Not the time to react — but maybe time to talk

What will end price drops? No one ever knows for sure, but usually at some point buyers who can’t resist the new, lower prices, step in. Supply and demand stabilize and prices do too. The truth is that interest rates are coming off a multi-decade low, so while prices may rebound they may not get to where they were a few months ago.

My advice is to focus on the income that muni bonds provide. That income is not affected by the recent share price drop. Typically, the purpose of muni bonds is to provide tax-free income, and they will continue to do that.

In fact, rising interest rates usually lead to higher income as older bonds mature and new ones, paying higher rates, are purchased.

So, the changes in the muni market are a good reason for us to have a conversation about them and about the role they can play in your portfolio. If you’d like to do that just give me a call.

Note: I encourage investors to weigh several factors before they invest in municipal bonds. They should take into account the overall economic health of the region or customer base and the impact it might have on the revenues the entity depends upon in order for it to sustain its bond payment commitments.
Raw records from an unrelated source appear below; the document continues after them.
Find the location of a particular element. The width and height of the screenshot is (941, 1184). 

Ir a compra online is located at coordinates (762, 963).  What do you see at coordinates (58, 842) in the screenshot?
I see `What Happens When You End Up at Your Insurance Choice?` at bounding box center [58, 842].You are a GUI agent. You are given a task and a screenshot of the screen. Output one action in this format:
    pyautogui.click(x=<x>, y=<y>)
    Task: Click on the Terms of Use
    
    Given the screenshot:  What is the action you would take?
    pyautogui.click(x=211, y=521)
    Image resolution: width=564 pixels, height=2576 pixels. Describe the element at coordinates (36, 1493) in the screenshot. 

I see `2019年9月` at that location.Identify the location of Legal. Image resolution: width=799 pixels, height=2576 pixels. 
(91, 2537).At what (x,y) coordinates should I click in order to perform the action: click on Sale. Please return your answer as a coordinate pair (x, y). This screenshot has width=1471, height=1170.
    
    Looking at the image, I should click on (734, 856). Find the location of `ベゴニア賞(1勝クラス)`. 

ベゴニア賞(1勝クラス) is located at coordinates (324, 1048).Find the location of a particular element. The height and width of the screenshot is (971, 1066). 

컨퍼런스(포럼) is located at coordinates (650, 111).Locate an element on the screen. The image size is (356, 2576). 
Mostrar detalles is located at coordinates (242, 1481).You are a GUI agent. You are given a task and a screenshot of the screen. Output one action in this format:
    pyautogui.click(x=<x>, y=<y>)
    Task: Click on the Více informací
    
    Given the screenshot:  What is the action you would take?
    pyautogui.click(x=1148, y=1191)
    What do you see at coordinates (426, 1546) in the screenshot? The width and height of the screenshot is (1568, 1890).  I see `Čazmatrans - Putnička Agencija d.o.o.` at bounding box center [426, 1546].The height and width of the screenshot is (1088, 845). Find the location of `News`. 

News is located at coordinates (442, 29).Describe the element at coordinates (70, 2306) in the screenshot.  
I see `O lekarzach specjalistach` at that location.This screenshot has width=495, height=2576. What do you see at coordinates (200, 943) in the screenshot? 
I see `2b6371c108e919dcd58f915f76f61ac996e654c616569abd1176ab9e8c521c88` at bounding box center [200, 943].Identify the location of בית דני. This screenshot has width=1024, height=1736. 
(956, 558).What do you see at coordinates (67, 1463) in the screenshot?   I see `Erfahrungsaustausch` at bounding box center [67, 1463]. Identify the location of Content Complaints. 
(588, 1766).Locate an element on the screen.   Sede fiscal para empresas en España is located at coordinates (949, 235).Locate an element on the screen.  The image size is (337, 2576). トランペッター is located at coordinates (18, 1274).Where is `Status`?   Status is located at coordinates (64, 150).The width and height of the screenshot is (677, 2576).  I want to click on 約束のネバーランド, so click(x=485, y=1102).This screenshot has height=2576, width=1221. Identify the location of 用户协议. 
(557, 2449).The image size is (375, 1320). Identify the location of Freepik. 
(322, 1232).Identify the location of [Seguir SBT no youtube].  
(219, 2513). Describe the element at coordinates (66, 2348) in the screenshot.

Understand the exact source of the revenues that will service and repay the debt. Consider the entity’s track record of operational effectiveness. Assess the competence of financial management of the entity. Has its credit rating been maintained or strengthened over a period of time. Read the issue’s Official Statement, this document will provide the information covered above.

Investments in Municipal Bonds may subject the investor to the Alternative Minimum Tax (AMT). Any fixed income security sold prior to maturity may be subject to a substantial and taxable gain or loss.

This article material is for general informational purposes only and should not be considered a recommendation to buy or sell any security, nor a specific investment strategy. I do not provide tax or legal advice. Readers should consult their tax advisor, or legal counsel, for advice concerning their particular situation.